[WHAT IS REQUIRED] Go through the following listing and count each line that contains the string "button"; the answer is that number alone.

◆ ◆ ◆ ◆

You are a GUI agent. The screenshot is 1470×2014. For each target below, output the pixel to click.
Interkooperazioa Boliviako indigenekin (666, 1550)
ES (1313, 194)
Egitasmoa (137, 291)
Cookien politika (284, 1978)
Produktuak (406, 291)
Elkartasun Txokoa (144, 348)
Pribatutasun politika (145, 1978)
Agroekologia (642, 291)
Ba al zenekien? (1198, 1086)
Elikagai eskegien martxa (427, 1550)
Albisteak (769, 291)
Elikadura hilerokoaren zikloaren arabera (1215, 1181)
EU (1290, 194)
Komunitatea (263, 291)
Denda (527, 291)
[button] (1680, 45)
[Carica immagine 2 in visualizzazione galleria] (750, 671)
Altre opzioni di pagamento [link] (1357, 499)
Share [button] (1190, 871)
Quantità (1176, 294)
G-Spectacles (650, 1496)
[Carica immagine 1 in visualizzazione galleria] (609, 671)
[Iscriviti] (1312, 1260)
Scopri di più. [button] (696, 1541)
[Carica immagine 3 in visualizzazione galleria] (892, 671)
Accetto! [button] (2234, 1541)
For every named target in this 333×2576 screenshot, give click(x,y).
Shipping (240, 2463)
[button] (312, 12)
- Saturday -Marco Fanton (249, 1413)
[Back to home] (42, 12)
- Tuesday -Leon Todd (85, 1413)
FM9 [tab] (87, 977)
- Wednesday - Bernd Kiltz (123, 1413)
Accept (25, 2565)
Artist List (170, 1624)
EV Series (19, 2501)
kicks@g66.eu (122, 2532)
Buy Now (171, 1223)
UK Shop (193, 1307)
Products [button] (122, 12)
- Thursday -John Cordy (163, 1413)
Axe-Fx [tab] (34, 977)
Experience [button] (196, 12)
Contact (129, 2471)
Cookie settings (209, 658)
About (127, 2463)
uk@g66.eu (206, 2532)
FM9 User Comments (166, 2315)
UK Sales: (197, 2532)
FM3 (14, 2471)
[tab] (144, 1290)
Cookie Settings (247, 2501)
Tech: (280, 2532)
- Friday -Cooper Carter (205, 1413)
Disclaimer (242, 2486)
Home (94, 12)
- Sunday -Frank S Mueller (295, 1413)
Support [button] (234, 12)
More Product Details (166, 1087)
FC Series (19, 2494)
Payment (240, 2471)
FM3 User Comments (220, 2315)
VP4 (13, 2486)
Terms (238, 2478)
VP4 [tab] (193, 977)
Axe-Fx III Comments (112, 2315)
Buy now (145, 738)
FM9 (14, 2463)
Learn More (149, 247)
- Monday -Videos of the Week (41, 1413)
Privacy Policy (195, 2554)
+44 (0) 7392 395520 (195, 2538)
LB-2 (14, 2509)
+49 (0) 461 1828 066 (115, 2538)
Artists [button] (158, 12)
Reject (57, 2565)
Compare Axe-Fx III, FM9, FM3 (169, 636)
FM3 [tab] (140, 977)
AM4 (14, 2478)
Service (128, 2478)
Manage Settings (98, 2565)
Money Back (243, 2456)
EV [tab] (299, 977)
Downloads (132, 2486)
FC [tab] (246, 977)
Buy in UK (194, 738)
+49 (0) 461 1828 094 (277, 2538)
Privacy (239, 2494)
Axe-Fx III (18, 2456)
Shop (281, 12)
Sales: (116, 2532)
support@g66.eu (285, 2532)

◆ ◆ ◆ ◆

[COMPLETED TASK] 9